● **Stated goal**: Present the lines in the records below as a numbered list, starting with the line containing "You are a computer-use" and ending with the line containing "click(x=557, y=177)", both included. Omit blank lines and anything outside that span.

--- Records supplied ---

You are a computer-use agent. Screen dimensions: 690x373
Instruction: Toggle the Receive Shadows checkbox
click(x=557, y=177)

---
--- Records supplied ---

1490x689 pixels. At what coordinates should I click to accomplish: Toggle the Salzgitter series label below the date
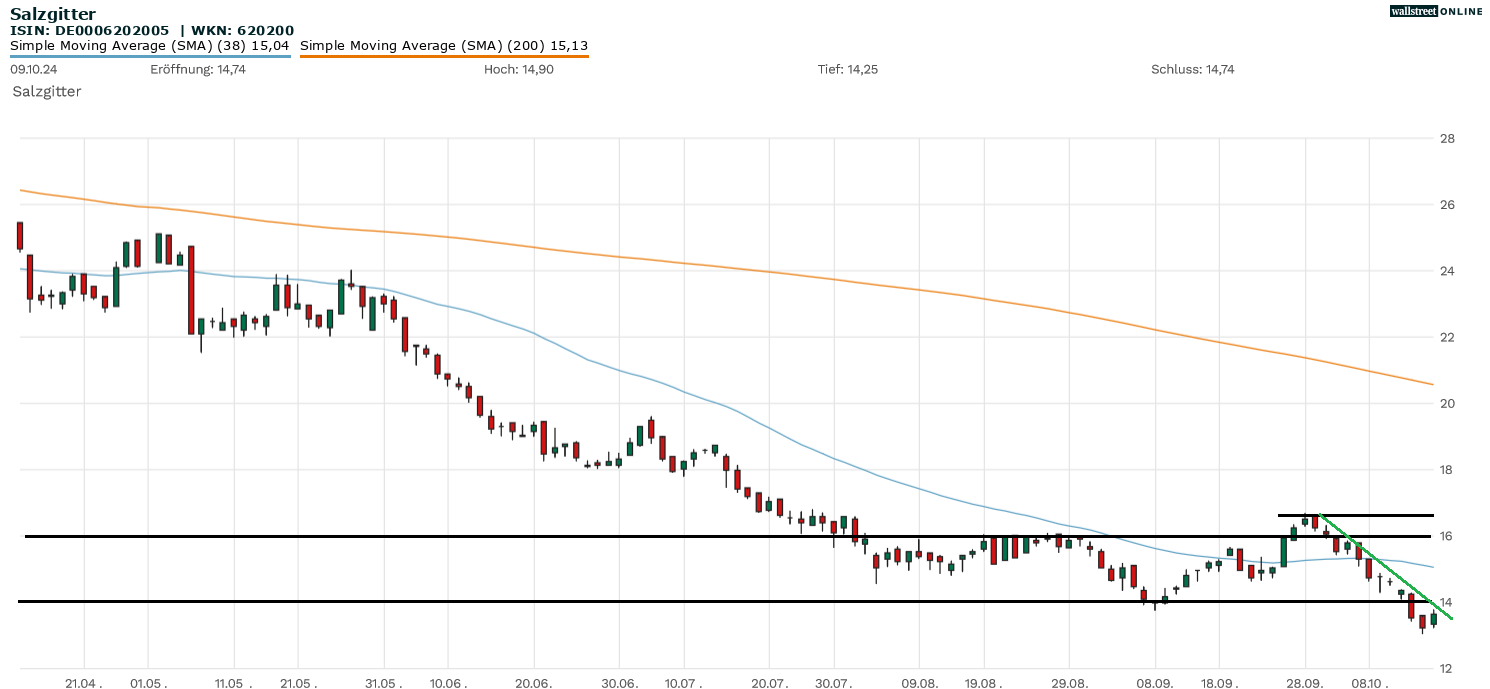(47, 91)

---
--- Records supplied ---

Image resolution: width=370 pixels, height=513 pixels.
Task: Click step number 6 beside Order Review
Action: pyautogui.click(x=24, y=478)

---

● **Answer**:
1. You are a computer-use agent. Screen dimensions: 690x373
2. Instruction: Toggle the Receive Shadows checkbox
3. click(x=557, y=177)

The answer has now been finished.